Saved entries:
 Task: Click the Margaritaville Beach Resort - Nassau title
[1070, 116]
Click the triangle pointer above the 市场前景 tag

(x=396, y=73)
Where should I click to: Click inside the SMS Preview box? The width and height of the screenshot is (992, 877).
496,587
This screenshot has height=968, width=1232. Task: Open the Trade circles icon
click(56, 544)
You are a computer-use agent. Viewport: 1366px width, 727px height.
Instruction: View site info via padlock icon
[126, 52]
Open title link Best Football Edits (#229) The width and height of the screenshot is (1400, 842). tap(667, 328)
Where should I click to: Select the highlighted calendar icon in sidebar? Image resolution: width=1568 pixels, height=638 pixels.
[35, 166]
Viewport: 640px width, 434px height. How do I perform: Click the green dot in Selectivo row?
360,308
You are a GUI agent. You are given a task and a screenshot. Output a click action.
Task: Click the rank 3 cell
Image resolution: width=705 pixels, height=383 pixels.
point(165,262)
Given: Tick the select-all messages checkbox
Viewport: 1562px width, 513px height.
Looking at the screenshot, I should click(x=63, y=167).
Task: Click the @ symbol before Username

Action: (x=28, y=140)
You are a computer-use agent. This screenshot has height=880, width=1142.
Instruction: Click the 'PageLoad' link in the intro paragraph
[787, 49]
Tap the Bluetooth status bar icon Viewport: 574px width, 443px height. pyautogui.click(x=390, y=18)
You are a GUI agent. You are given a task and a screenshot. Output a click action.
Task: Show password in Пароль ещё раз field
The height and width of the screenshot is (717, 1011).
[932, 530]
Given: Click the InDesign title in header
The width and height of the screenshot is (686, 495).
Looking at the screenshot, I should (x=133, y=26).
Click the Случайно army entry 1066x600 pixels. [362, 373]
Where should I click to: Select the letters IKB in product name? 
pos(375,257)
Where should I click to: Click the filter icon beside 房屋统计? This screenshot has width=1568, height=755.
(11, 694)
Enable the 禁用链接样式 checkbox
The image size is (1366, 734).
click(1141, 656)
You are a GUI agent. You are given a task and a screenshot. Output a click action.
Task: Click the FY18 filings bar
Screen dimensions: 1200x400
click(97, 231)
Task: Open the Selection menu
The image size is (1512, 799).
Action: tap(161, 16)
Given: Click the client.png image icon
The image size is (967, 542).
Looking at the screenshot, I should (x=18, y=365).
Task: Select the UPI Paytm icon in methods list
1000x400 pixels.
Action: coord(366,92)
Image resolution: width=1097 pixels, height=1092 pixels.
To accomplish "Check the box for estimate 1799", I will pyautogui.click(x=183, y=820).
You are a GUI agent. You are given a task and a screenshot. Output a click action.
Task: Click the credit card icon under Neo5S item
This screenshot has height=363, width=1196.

» **DIRECTIONS**:
From the records above, please extract every line and repeat it exactly.

» **WORKED SOLUTION**:
 Task: Click the Margaritaville Beach Resort - Nassau title
[1070, 116]
Click the triangle pointer above the 市场前景 tag

(x=396, y=73)
Where should I click to: Click inside the SMS Preview box? The width and height of the screenshot is (992, 877).
496,587
This screenshot has height=968, width=1232. Task: Open the Trade circles icon
click(56, 544)
You are a computer-use agent. Viewport: 1366px width, 727px height.
Instruction: View site info via padlock icon
[126, 52]
Open title link Best Football Edits (#229) The width and height of the screenshot is (1400, 842). tap(667, 328)
Where should I click to: Select the highlighted calendar icon in sidebar? Image resolution: width=1568 pixels, height=638 pixels.
[35, 166]
Viewport: 640px width, 434px height. How do I perform: Click the green dot in Selectivo row?
360,308
You are a GUI agent. You are given a task and a screenshot. Output a click action.
Task: Click the rank 3 cell
Image resolution: width=705 pixels, height=383 pixels.
point(165,262)
Given: Tick the select-all messages checkbox
Viewport: 1562px width, 513px height.
Looking at the screenshot, I should click(x=63, y=167).
Task: Click the @ symbol before Username

Action: (x=28, y=140)
You are a computer-use agent. This screenshot has height=880, width=1142.
Instruction: Click the 'PageLoad' link in the intro paragraph
[787, 49]
Tap the Bluetooth status bar icon Viewport: 574px width, 443px height. pyautogui.click(x=390, y=18)
You are a GUI agent. You are given a task and a screenshot. Output a click action.
Task: Show password in Пароль ещё раз field
The height and width of the screenshot is (717, 1011).
[932, 530]
Given: Click the InDesign title in header
The width and height of the screenshot is (686, 495).
Looking at the screenshot, I should (x=133, y=26).
Click the Случайно army entry 1066x600 pixels. [362, 373]
Where should I click to: Select the letters IKB in product name? 
pos(375,257)
Where should I click to: Click the filter icon beside 房屋统计? This screenshot has width=1568, height=755.
(11, 694)
Enable the 禁用链接样式 checkbox
The image size is (1366, 734).
click(1141, 656)
You are a GUI agent. You are given a task and a screenshot. Output a click action.
Task: Click the FY18 filings bar
Screen dimensions: 1200x400
click(97, 231)
Task: Open the Selection menu
The image size is (1512, 799).
Action: tap(161, 16)
Given: Click the client.png image icon
The image size is (967, 542).
Looking at the screenshot, I should (x=18, y=365).
Task: Select the UPI Paytm icon in methods list
1000x400 pixels.
Action: coord(366,92)
Image resolution: width=1097 pixels, height=1092 pixels.
To accomplish "Check the box for estimate 1799", I will pyautogui.click(x=183, y=820).
You are a GUI agent. You are given a task and a screenshot. Output a click action.
Task: Click the credit card icon under Neo5S item
This screenshot has height=363, width=1196.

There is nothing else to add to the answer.